-- TEXT PROVIDED --
---+---
Still, there are plenty of sketches in Million Dollar Extreme that seem to exist only to shock and offend. In one, a man trips a woman and sends her flying head-first into a glass table, covering her face in blood— simply because he deems her too unattractive to marry his brother. In another, Hyde appears in blackface, screaming at a woman in exaggerated vernacular. In another, kids and puppets perform a song called “Jews Rock!” while executives watch, bored, from behind the stage. It’s easy to criticize comedy in isolation, and plenty of comedians from all over the political spectrum have faced ad hominem attacks where the media takes their jokes out of context. But Million Dollar Extreme seems crafted with intent. According to Bernstein, Adult Swim’s standards department have repeatedly found coded racial messages (including swastikas) in the show that they then removed. There’s also a groundswell of pushback within the network urging the executive Mike Lazzo to cancel the show.

Brett Gelman, a brilliant and abrasive comic who has done work with Adult Swim in the past, announced this week that he was cutting ties with the network. In a series of tweets, he said that he was leaving out of disgust with Million Dollar Extreme, as well as the network’s poor record of working with women (all 47 listed creators on the network’s new and returning shows this summer were men). Tim Heidecker, the enormously influential comedian behind Adult Swim classics like Tom Goes to the Mayor and Tim and Eric, has voiced his support for Gelman’s decision.
---+---
-- GIVEN ENTRIES --
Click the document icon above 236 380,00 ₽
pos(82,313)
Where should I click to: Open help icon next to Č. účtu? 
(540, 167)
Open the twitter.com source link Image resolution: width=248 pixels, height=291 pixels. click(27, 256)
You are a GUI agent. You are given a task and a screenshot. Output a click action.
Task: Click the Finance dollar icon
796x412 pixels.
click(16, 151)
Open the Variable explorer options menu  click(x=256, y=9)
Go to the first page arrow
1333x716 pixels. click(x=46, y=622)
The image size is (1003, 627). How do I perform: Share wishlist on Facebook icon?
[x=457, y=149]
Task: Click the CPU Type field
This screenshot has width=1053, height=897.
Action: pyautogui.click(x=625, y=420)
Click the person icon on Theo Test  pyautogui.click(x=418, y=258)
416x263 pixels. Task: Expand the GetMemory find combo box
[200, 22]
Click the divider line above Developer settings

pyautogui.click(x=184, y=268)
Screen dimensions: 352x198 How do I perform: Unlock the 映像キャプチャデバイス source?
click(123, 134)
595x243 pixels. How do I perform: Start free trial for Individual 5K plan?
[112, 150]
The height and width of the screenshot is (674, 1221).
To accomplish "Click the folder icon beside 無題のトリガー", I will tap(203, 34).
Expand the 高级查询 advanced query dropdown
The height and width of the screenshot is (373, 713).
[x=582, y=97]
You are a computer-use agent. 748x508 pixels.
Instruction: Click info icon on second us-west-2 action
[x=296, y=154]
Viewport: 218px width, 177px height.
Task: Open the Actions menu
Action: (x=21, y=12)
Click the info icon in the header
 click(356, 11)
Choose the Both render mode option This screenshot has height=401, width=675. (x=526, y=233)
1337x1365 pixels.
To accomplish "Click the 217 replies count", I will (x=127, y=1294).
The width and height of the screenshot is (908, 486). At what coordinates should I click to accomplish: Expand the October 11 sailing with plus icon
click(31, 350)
---+---
-- TASK REQUIREMENTS --
1. Which people are named in the passage about Million Dollar Extreme? List every one.
2. Could you extend the passage about Million Dollar Extreme and Adult Swim, picking up after its final sentence?

-- EXERCISE RESPONSES --
1.
- Hyde
- Bernstein
- Mike Lazzo
- Brett Gelman
- Tim Heidecker

2.
The network’s official statement on the matter has remained consistent—every time Buzzfeed has questioned them about Million Dollar Extreme, the response has been the same: “Adult Swim’s reputation and success with its audience has always been based on strong and unique comedic voices. Million Dollar Extreme’s comedy is known for being provocative with commentary on societal tropes, and though not a show for everyone, the company serves a multitude of audiences and supports the mission that is specific to Adult Swim and its fans.”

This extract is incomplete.